11 - Les tierces alternées (Terças Alternadas)
Dificílimo, esse. Usa a mesma técnica que Villa-Lobos no seu Polichinelo. Debussy tem um Estudo (Étude) para piano com o mesmo nome. Obviamente, ambos tratam de terças em alternância bem rápida.
12 - Feux d'artifice (Fogos de Artifício)
Esse é muito usado como peça de exibição pelos mais diversos pianistas. Mesmo os que não gravam muito Debussy. Ele termina com uma peça mais alegre e mais triunfante. Mas, como é Debussy, não há nenhum exagero, e ela mantém o encanto que permeia os dois cadernos de prelúdios.
Gravações Importantes
Não tem como fugir das interpretações dos mesmos pianistas do Livro 1. Vou repetir aqui com umas poucas alterações, pra você não ter que voltar lá.
Walter Gieseking - Dizem que Debussy queria que o piano fosse tocado como se não tivesse martelos, da maneira menos percussiva possível. Pois bem, os críticos concordam que Gieseking atingiu isso. Pra mim o único problema é o som. Por terem sido gravados nos anos 1953-1955, o som ainda tem muito chiado, e eu sinto que não estou conseguindo escutar tudo que é pra eu escutar.
Arturo Michelangeli - A minha favorita. Parece que cada gesto, cada inflexão dele deu certo em cada prelúdio. Eu não sei explicar, não é só técnico, parece que se está respirando música.
Claudio Arrau - Impressionante. Arrau tem um som cósmico. Aliás, um não, milhões de sons. O chileno é um dos pianistas mais coloridos que já existiram (pianisticamente, porque ele mesmo era normal). E a gravação é boa.
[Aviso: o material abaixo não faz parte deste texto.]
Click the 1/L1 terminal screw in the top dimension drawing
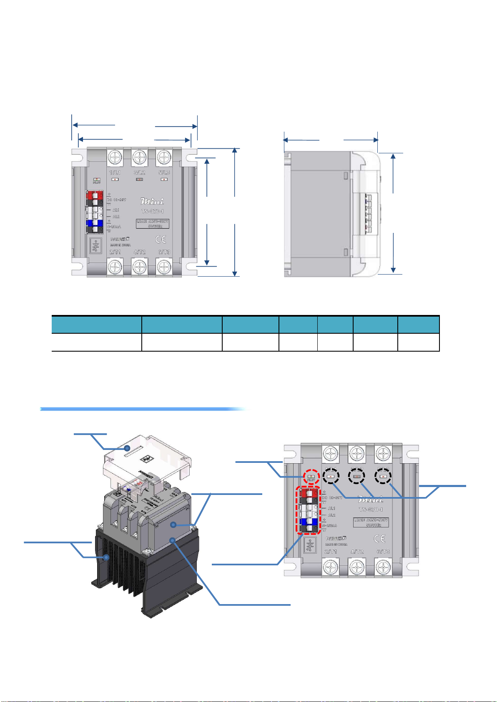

Monique Haas - Excelente versão. Imaginativa, com um perfeito colorido e tecnicamente impecável.
Dentre as mais modernas temos:
Vladimir Ashkenazy - Enquanto a gravação do livro 1 é moderna, dele aos 80 anos, em 2017, a do livro 2 é dos anos 70 e ao vivo, quando ele tinha 40 anos e estava no auge. Estão, estranhamente, no mesmo CD.
Maurizio Pollini - Todo mundo tinha curiosidade de saber como o maior pianista italiano vivo iria tocar esses prelúdios. Ele fez o equilíbrio entre o inspirado e o calculado.
Krystian Zimerman - Zimerman é sempre super expressivo. Mas eu digo super mesmo, over. Quando é pra desacelerar, ele desacelera demais; quando é pra crescer, cresce demais etc. Só tem uma coisa. Quando ele acerta é de cair o queixo.
Versão para Orquestra
A mais famosa versão orquestral, e também a única que eu conheço, foi orquestrada por Colin Matthews e gravada, sobretudo, pela Orquestra Hallé, regida por Mark Elder. As orquestrações são fenomenais. Claro que tem prelúdio que é mais pianístico, mas a maioria se adequou bem à orquestra. Esse disco, da Hallé, é incrível. Eles tocam muito e a maneira com que as peças soam é quase de outro mundo.